A designation of hypertension is influenced by scientific studies and lobbying efforts. The upper limits have seen two major decreases is the past few years. The upper limits for safe blood pressure as recommended by the American Heart Association has gone from 140/90 to 135/90 to the most recent 130/90 thereby including half the population of the U.S.A.
Very high blood pressure is considered anything over 180/90. Some individuals may have readings higher than 200/100. These are not necessarily alarming, though they need to be addressed. If the pressure stays high for a long period of time then it is a concern that the pressure itself may cause damage. High blood pressure may rupture blood vessels, especially the very small capillaries.

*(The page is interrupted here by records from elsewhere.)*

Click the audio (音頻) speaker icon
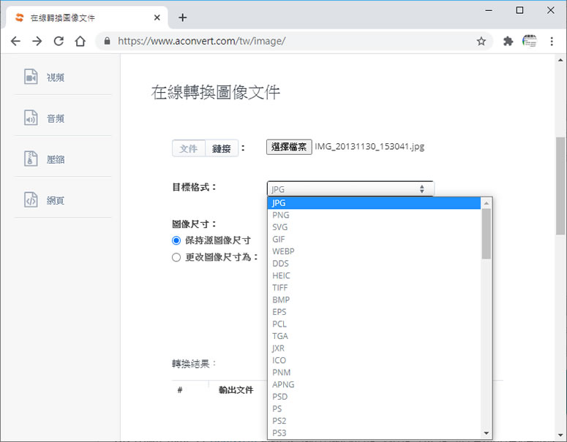 click(31, 118)
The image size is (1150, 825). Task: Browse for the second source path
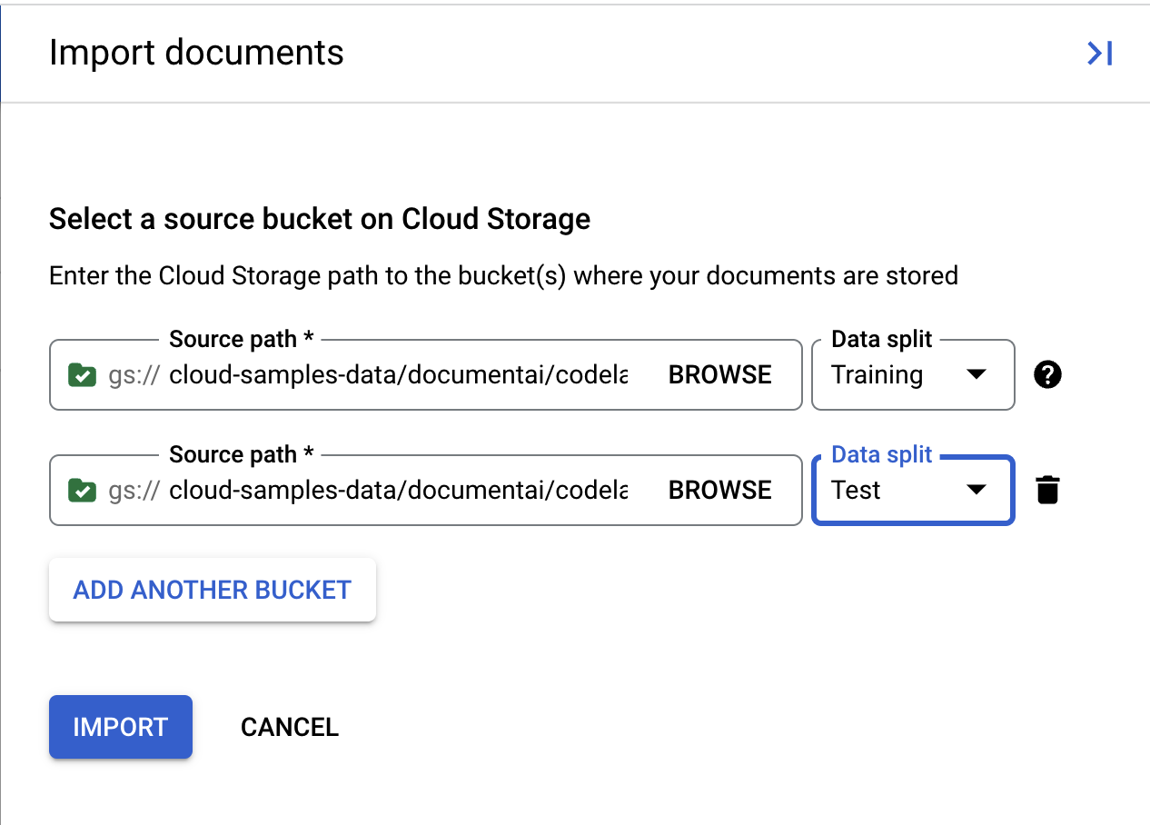[x=719, y=491]
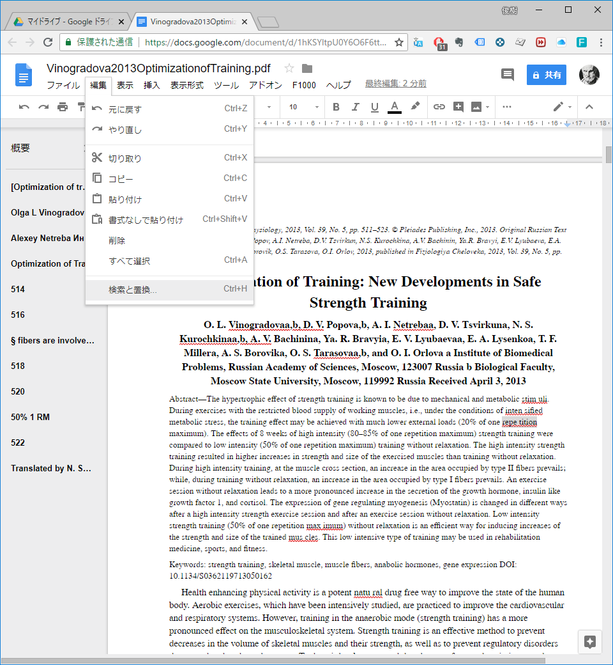Open the 最終編集 last edit link
The image size is (613, 665).
coord(396,84)
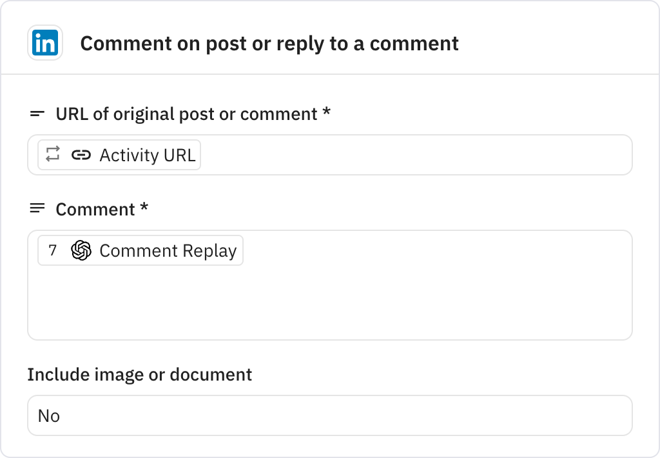Click the short-text icon beside the URL field label
660x458 pixels.
(x=36, y=114)
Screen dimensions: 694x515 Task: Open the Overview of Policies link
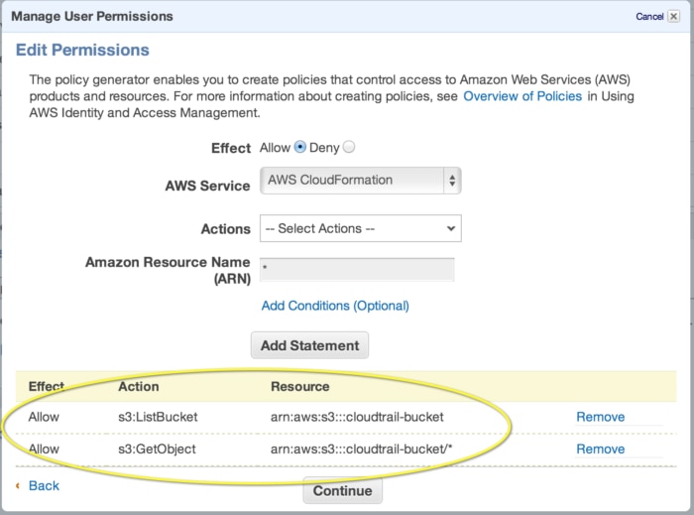point(524,96)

There is a distinction that is made between “long standing hypertension” and “hypertensive urgency” and “hypertensive emergency.” Anyone with hypertension should be followed to monitor what factors effect it and to determine if regulation is appropriate. Hardening of the arteries from a poor diet can cause hypertension as can constriction of blood vessels from high stress. The situation becomes “urgent” when a person starts having symptoms like shortness of breath or swelling in the ankles. This requires attention and probably medication of some kind. An “emergency” situation occurs when the symptoms reflect organ damage caused by the pressure. Examples of organ damage include strokes or disorientation caused by pressure and/or blood vessel ruptures or blockages in the brain and fluid buildup around the heart (congestive heart failure). Also, visual disturbances can signal ruptured vessels in the eyes and blood in the urine can indicate kidney failure. These are all signs that immediate action should be taken to prevent total breakdown and death.
Hypertension is sometimes called the silent killer because people can ignore the signs until organ damage forces an emergency situation.